Work required ::
Below are some records. How many of their lines contain the string "Feria"? Answer with the number alone.

Material for this task ::

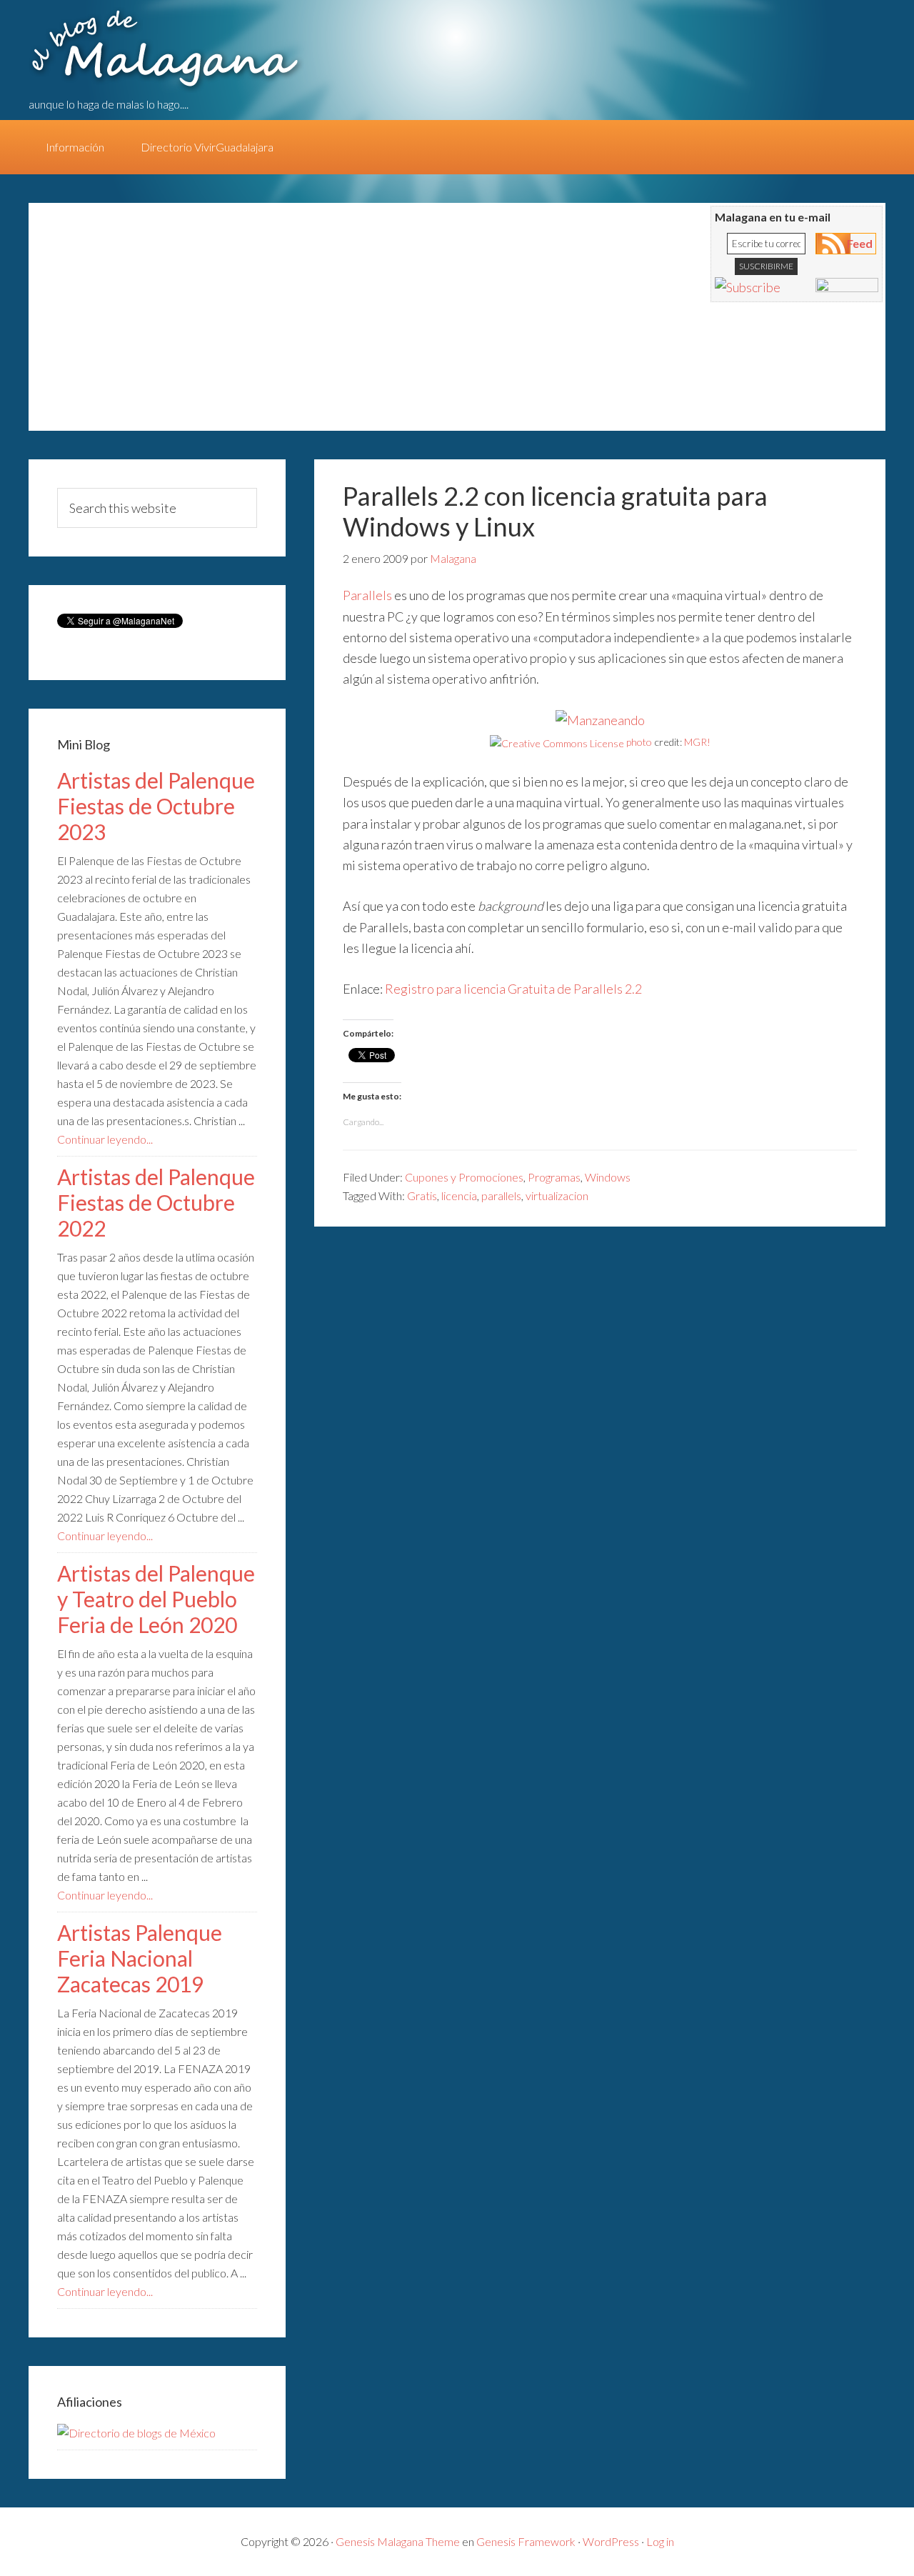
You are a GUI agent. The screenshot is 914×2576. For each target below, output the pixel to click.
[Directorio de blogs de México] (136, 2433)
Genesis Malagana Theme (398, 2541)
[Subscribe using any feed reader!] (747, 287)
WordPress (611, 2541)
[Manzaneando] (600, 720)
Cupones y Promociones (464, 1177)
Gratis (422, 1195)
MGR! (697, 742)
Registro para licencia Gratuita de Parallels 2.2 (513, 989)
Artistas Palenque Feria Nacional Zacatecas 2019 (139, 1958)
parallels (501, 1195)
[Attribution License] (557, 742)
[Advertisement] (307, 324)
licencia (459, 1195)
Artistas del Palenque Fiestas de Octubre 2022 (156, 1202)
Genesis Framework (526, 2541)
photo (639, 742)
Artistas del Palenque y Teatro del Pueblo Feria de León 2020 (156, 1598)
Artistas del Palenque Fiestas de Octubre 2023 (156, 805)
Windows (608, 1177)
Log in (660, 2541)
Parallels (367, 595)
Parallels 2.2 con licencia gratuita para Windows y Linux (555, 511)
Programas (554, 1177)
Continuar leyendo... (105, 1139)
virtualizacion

Output for this task ::
2